# GIVEN TEXT
Nurses Council Hosts Fall Legislative Update

By Liz Caldwell

 
State Sen. Jonathan Dismang, State Sen. Linda Chesterfield and State Rep. Andy Davis participated in a legislative update at UAMS.

Oct. 3, 2014 | A trio of state legislators visited the University of Arkansas for Medical Sciences (UAMS) campus Sept. 17 for the third installment of Legislative Update, a semiannual panel discussion open to all students and employees hosted by the Image Council of the Professional Nursing Organization.

State Sen. Jonathan Dismang, State Sen. Linda Chesterfield and State Rep. Andy Davis participated in the hour-long discussion, most of which focused on the passage and implementation of the Arkansas private option and its impact on health statewide.

“Speaking to doctors and nurses around the state, I was surprised at how many of them didn’t know what the private option is,” said Davis of the feedback he’s gotten since the legislation was narrowly passed and continued in recent sessions.

“As legislators, those are the people we look to for input and feedback,” he said.

The law, summarized by the legislators themselves, uses public funds, mostly from the federal government, to buy private insurance for low-income individuals in lieu of enrolling them in Medicaid.

The legislators said the voice of the medical community will be welcomed in the upcoming session when securing continued funding for the private option will undoubtedly be a point of much debate.

“Reauthorization is going to be difficult,” Dismang said.

While the Legislature doesn’t have to pass a new law to continue the private option, it does have to pass a spending resolution allowing the state to fund it. Doing that requires approval from 75 percent of both houses in the Legislature.

Building that consensus will be a challenge, Dismang said. Likely it will be done by “tweaking” the law to include ties to workforce development. That is, the law would somehow encourage people to find jobs that offer or qualify them for private insurance.

“Ultimately, ideally, our goal would be that no one would have to be on the private option. Realistically, I don’t know that that’s a possibility, but I think you’ll see it gently pushed in that direction,” Dismang said.

Chesterfield noted that voters can and should provide feedback to their representatives, whether they agree with the law or not. Typically, critics speak out more than supporters, she said, but legislators want feedback from both.

“I’d like each and every one of you in here today to make a commitment to contact your legislator,” she urged the audience.

However, she argued that health care workers should be motivated to see the private option continued.

“I think it is in all our interests, but particularly your interests, to have a healthy population,” she said.

Invited by panel moderator Cherry Duckett, UAMS vice chancellor for governmental affairs, to address the law’s impact on UAMS, Roxane Townsend, M.D., vice chancellor for clinical programs and CEO of UAMS Medical Center, noted the dramatic decline in uninsured patients – from about 11 percent in January to less than 4 percent by June.

She praised the private option as a “brilliant solution” by the Legislature for meeting the mandates of the federal Affordable Care Act.

“People who were unable to do so before can now get the care they need and the medicine they need, and we thank you for that,” Townsend said.

# RECORD SET

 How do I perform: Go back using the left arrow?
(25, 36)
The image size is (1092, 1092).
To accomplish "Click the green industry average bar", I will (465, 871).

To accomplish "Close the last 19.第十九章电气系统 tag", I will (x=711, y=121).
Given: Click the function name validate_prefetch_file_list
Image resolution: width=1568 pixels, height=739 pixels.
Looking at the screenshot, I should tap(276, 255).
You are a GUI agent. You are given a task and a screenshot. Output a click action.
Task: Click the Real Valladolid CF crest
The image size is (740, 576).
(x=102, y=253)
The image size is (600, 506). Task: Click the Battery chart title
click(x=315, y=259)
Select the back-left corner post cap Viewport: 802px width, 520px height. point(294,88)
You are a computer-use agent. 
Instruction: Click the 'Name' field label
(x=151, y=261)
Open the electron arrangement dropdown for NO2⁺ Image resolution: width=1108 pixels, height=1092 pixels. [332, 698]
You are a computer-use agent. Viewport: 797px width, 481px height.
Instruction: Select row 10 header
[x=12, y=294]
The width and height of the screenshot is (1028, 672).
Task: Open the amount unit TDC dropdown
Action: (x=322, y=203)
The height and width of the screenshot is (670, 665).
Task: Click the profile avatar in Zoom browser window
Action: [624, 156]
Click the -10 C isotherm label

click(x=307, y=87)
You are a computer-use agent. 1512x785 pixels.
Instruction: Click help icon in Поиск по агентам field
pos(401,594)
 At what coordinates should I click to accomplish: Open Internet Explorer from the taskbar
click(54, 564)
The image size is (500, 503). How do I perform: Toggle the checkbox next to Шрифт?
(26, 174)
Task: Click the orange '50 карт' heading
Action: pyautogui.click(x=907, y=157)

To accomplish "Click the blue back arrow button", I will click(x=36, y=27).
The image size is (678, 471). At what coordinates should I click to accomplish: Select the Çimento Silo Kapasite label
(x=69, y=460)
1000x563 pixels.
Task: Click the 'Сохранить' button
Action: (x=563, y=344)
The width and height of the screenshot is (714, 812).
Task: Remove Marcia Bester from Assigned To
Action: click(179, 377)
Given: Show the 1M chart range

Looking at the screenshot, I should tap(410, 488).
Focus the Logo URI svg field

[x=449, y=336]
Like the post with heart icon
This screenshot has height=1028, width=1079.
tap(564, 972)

# EXERCISES
**a.** In the article on the fall legislative update, what level of approval does the spending resolution to fund the private option require?
**b.** Extract verbatim from the article on the fall legislative update the part that opens with the words containing "Invited by panel" and closes with "percent by June.".

# SOLUTIONS PER TASK
**a.** It requires approval from 75 percent of both houses in the Legislature.

**b.**
Invited by panel moderator Cherry Duckett, UAMS vice chancellor for governmental affairs, to address the law’s impact on UAMS, Roxane Townsend, M.D., vice chancellor for clinical programs and CEO of UAMS Medical Center, noted the dramatic decline in uninsured patients – from about 11 percent in January to less than 4 percent by June.